Bioactive 2-arylbenzofuran and chalcone derivatives from Morus mesozygia Stapf

The phytochemical investigation of the stem bark of Morus mesozygia afforded the fourteen known secondary metabolites moracin N (1), moracin S (2), mulberrofuran L (3), moracin C (4), moracin L (5), moracin M (6), moracin D (7), artopithecin A (8), isobavachalcone (9), morachalcone A (10), 2,2՛,4,4՛-tetrahydroxychalcone (11), 3β-acetoxy-urs-12-en-11-one (12), betulinic acid (13), and 4,4′-diphenylmethane-bis(methyl) carbamate (14). Their structures were elucidated by NMR spectroscopic and mass spectrometric analyzes and their cytotoxicity (CC₅₀ for HEKa, IMR-90, and HPrEC), anti-inflammatory (TNF-α, NF-κB, and NO inhibition), antibacterial (MIC), antitumor (IC₅₀), and antiviral (CPE-based and plaque reduction assays) activities were studied.

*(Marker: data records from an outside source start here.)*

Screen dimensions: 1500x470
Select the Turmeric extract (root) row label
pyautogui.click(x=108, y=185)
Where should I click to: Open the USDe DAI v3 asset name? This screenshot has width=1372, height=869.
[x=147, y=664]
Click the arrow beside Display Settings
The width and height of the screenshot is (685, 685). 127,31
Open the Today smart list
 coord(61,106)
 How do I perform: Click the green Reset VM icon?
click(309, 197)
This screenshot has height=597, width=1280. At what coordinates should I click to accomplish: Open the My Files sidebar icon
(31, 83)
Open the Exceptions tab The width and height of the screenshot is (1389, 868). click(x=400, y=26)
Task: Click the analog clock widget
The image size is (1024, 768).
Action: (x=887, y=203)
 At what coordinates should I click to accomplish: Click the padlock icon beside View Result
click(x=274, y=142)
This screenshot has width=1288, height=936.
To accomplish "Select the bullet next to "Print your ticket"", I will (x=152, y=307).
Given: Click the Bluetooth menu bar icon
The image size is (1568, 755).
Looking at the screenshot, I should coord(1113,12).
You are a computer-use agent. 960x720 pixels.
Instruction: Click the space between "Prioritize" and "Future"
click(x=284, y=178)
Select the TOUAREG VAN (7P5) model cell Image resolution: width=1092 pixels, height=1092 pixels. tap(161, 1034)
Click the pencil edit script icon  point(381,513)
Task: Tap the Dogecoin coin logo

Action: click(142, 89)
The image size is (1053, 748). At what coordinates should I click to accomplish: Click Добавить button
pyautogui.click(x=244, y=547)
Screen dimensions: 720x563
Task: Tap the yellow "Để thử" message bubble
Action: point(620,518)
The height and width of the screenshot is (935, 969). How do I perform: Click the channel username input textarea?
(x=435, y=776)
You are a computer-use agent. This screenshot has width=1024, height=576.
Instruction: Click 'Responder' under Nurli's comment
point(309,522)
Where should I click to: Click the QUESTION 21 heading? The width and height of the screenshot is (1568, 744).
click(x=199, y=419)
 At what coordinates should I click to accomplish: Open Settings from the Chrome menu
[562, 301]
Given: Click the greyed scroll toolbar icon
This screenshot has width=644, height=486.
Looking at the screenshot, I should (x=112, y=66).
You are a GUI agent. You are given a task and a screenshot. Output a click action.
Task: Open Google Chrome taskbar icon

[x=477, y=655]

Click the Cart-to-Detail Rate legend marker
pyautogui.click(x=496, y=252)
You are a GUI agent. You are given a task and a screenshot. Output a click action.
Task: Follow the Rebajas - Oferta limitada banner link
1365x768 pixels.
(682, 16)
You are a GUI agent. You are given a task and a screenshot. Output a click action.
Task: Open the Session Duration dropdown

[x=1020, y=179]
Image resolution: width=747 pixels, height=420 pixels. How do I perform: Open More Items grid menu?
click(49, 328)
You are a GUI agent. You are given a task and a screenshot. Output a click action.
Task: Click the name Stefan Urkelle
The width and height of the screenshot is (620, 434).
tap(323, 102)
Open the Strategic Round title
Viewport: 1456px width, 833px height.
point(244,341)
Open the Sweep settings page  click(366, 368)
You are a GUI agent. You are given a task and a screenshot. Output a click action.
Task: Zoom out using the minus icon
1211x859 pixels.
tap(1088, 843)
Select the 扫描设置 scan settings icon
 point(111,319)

Moracin D (7) showed potent anti-inflammatory activity towards the release of NF-κB (0.57 < IC₅₀ < 1.21 μM). 3β-Acetoxy-urs-12-en-11-one (12) had potent antibacterial activity towards Bacillus subtilis and Micrococcus luteus, with MIC values of 12.71 and 15.59 μM, respectively. Moracin M (6) had the highest antitumor activity (IC₅₀ = 19.80 μM) against SK-MEL-28 human melanoma cells. Isobavachalcone (9) exhibited activity against Human Rhinovirus 2 (HRV-2; IC₅₀ = 7.01 μM) with a selectivity index (SI) = 9.1 as compared to HeLa cells. None of the compounds exhibited significant antiviral activity against respiratory syncytial virus (RSV) or herpes simplex virus type 2 (HSV-2). Out of the isolated compounds, moracin D (7), isobavachalcone (9) and marsformoxide B (12), may be considered to be promising leads for the development of anti-inflammatory (NF-κB), antiviral (HRV-2), and antibacterial (B. subtilis and M. luteus) agents, respectively.